実現主義とは?実現基準って?発生主義とどう違うの?【経理・会計用語をわかりやすく解説!】
実現主義とは、実際に実現した収益のみを計上するという考え方で、会計において主に収益の計上に用いられます。
何をもって“実現”とするかの判断にはいくつかの基準があり、どの基準を採用するかにより計上するタイミングが変わります。

実現主義ってなに?
【発生主義との違いは?】
同じく会計における考え方として発生主義があります。
発生主義とは、現金の受け取りや支払いの時点とは無関係に、その発生を意味する経済的事実に基づいて計上する考え方のことです。
実際の現金の出し入れに基づいて計上してしまうと、一定期間にかかった費用が正しく把握できないという点から、費用は発生主義で計上するのが望ましいとされています。
では、実現主義と発生主義の違いは何なのでしょうか。
たとえば以下の場合。
- 6月15日 顧客から注文
- 7月20日 商品を発送
- 7月21日 顧客に商品が納品
- 7月22日 顧客により商品検収
実現主義の場合、商品を顧客に発送(または納品、検収)された時点で計上されます。3つのうち、どの時点で計上されるかは会社によって変わります。
一方、発生主義の場合、顧客から商品の注文を受けた時点で収益が計上されます。 しかし、商品が販売されていない状態なので、この時点では現金や売掛金などの裏付けがありません。
確実に商品を発送(あるいは納品、検収)されたという事実があるため、発生主義に比べて実現主義の方が、収益に確実性があるといえます。
以上のことより、会計においては費用は発生主義、収益は実現主義に基づいて計上されるのがよいとされています。
【販売実現の3基準とは?】
冒頭でもご紹介したとおり、“実現”の基準にはいくつか種類があり、基本的な基準は以下の3つです。
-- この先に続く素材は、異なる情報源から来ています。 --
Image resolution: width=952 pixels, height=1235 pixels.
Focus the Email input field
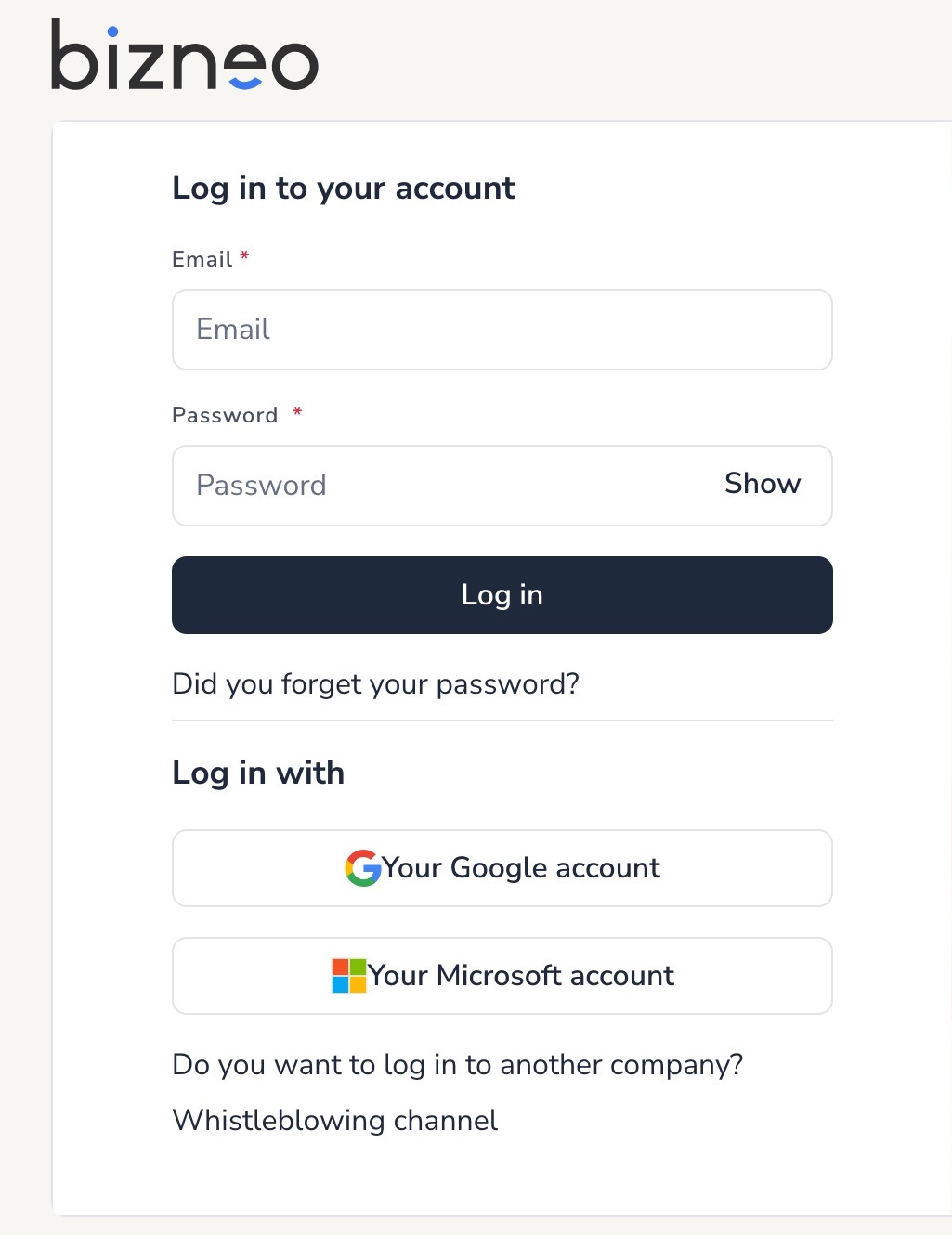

- 出荷基準:商品を出荷(発送)した時点で計上。物販業界で主に採用。
- 納品基準:商品が販売先に納品された時点で計上
- 検収基準:商品が販売先で検収された時点で計上。製造業界で主に採用。
この他に、建設業や不動産業、電気・ガス・水道業等では独自の基準が採用される等、その種類は様々です。
誰がどの基準を採用しなければならないという決まりはありませんが、計上基準は継続して適用されなければなりません。
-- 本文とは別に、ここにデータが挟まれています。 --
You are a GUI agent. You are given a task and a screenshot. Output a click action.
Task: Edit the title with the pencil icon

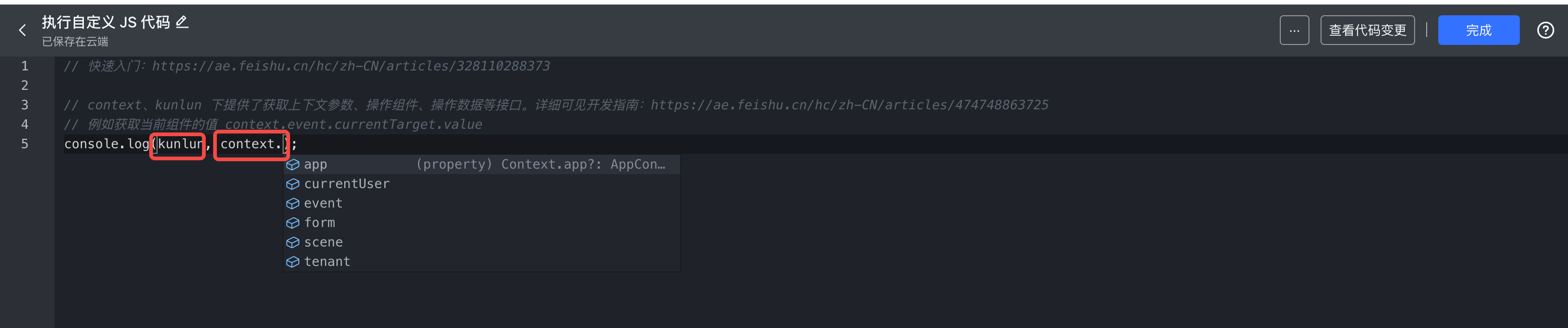click(182, 23)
これは会社の都合で計上時期が操作されるのを防ぐためです。
【実現主義のメリット・デメリット】
<メリット>
確実性のある収益を計上できる
商品を販売(発送、納品、検収)したという客観的事実に基づいて計上されるため、確実性があると言えます。
利益の処分可能性が担保されている
“利益の処分”とは、利益を配当等として処分することです。
配当等は通常、利益剰余金(全収益から全費用および資本等を差し引いて余ったもの)から支払われます。
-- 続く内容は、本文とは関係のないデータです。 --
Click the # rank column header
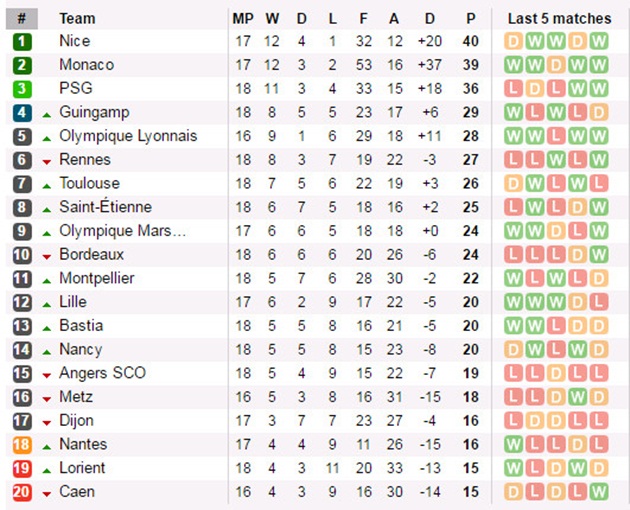This screenshot has width=630, height=510. click(22, 18)
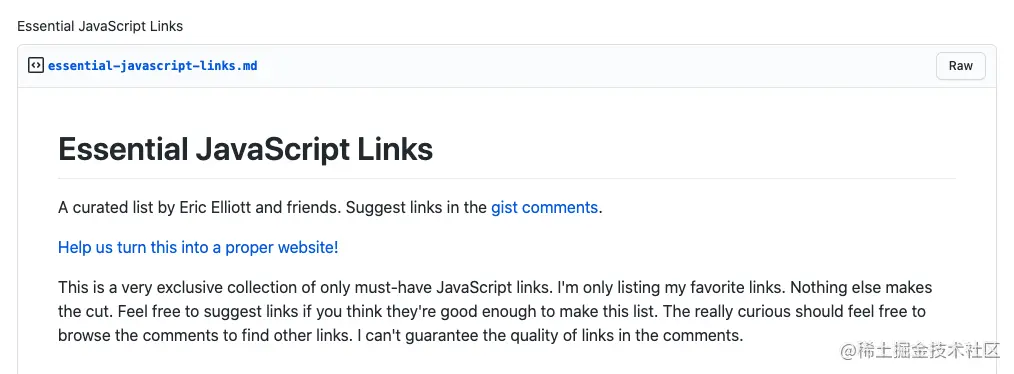Click the large Essential JavaScript Links heading
The height and width of the screenshot is (374, 1014).
[246, 149]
つまり“利益の処分可能性”とは利益剰余金となる可能性があるかどうか、ということです。
利益剰余金は株主などの保護や予期せぬ損失に備える重要な役割を担っているため、 “利益の処分可能性”は非常に大事なものとなります。
実現主義で処理する場合、販売の対価として現金や売掛金などを計上します。
現金や売掛金などの裏付けがあるため、その利益は処分できる可能性がある(高い)といえます。
<デメリット>
収益生成プロセスが考慮されない
収益とは、言い換えれば様々な企業活動の成果ともいえます。
つまり、その商品の調達や販売、管理といったプロセスも収益の一部ととらえることができ、その観点から言えば収益も徐々に計上されるべきなのです。
しかし、実現主義の場合、商品の販売という一時点のみに着目して計上するため、プロセスについては一切考慮されません。
【会計用語を正しく理解しよう】
以上、「実現主義」についてご紹介しました。
会計用語を正しく理解していないと、帳簿も正確につけることができません。なんとなくの理解で済まさず、しっかりと勉強しましょう。